Conventional joint Replacement is a very successful procedure for the treatment of arthritis. The main complication with any joint replacement using polyethylene is that the polyethylene gradually wears, eventually reaching a point where the replacement joint no longer functions properly. The other problem is that although the plastic itself is inert, tiny particles of the plastic are worn away when the metal rubs against the plastic. This plastic debris can cause an inflammatory reaction and can cause the surrounding bone to be absorbed by the body, leading to loosening of the artificial joint.
Revision Total Knee Replacement is a procedure in which the surgeon removes a previously implanted artificial knee joint, or prosthesis, and replaces it with a new prosthesis. Knee revision surgery has three major purposes: relieving pain in the affected knee; restoring the patient's mobility; and removing a loose or damaged prosthesis before irreversible harm is done to the joint. Knee prostheses can come loose for one of two reasons. One is mechanical. The second reason for loosening of a knee prosthesis is related to the development of inflammation/infection in the knee joint. In most cases, increasing pain, stiffness, and loss of mobility in the knee joint are early indications that the patient may benefit from revision surgery.
Infected Total Knee Replacement:
Though total knee replacement is a very successful procedure there is a small risk of infection of about 0.5 to 1%. Infection can be classified depending on the chronology of occurrence as,
- Acute - within 6 weeks
- Sub acute- 6 weeks to 3 months
- Chronic- more than 3 months.
Acute infection is confirmed by clinical findings, aspiration and culture of the joint fluid.
Acute infection can be treated with intravenous antibiotics and joint lavage with exchange of insert and retention of the prosthesis. One or two attempts at retention of prosthesis may be successful. Intermittent short course suppressive antibiotic therapy is also helpful in preventing recurrence.

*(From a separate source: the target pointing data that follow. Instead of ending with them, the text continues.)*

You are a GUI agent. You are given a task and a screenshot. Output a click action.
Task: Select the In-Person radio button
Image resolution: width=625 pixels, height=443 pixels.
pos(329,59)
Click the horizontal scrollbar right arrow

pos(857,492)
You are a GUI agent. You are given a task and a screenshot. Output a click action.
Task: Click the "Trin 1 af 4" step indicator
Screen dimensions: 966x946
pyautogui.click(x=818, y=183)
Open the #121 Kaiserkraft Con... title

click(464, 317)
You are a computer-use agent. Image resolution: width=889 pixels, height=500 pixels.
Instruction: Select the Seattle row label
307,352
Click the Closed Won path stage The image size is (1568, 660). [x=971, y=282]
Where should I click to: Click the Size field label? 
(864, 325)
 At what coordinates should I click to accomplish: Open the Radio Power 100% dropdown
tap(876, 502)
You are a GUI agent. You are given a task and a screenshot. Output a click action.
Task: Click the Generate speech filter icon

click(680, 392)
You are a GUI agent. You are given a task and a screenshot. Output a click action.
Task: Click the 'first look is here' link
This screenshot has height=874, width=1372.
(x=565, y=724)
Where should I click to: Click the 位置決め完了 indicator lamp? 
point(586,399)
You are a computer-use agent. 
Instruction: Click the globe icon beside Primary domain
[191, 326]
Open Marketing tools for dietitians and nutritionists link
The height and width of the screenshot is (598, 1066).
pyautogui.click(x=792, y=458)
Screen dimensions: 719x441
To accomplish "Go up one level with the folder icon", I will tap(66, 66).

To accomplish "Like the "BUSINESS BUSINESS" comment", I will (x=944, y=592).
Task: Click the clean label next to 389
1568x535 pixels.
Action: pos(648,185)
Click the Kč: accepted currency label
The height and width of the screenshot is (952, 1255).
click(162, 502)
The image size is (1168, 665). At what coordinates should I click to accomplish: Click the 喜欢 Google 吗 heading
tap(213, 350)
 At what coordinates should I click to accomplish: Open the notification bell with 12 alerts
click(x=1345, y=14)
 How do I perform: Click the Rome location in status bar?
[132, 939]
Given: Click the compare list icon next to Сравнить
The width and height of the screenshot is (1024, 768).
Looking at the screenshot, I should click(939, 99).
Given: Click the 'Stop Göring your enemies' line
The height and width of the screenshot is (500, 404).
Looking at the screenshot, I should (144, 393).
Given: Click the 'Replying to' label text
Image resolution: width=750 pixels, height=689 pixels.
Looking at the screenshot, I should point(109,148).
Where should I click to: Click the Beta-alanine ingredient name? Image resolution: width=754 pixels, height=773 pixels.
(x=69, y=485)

Sub- acute or chronic infection or failure to salvage in acute infection can be treated by two staged revision of the prosthesis. Initial debridement after discontinuation of all antibiotics for a few weeks with multiple intra operative cultures, fixation of antibiotic laden articulating spacer, short course of appropriate antibiotic intravenously followed by oral antibiotics for 8 to 12 weeks followed by second stage revision at present one of the successful protocols.
Two-Stage Revision Knee Arthroplasty
Infection remains another complication in hip replacement. We perform a two-staged procedure for these cases with the initial stage comprising of a thorough debridement and antibiotic-impregnated cement spacer application followed by a second procedure involving a redebridement and the insertion of the definitive prosthesis.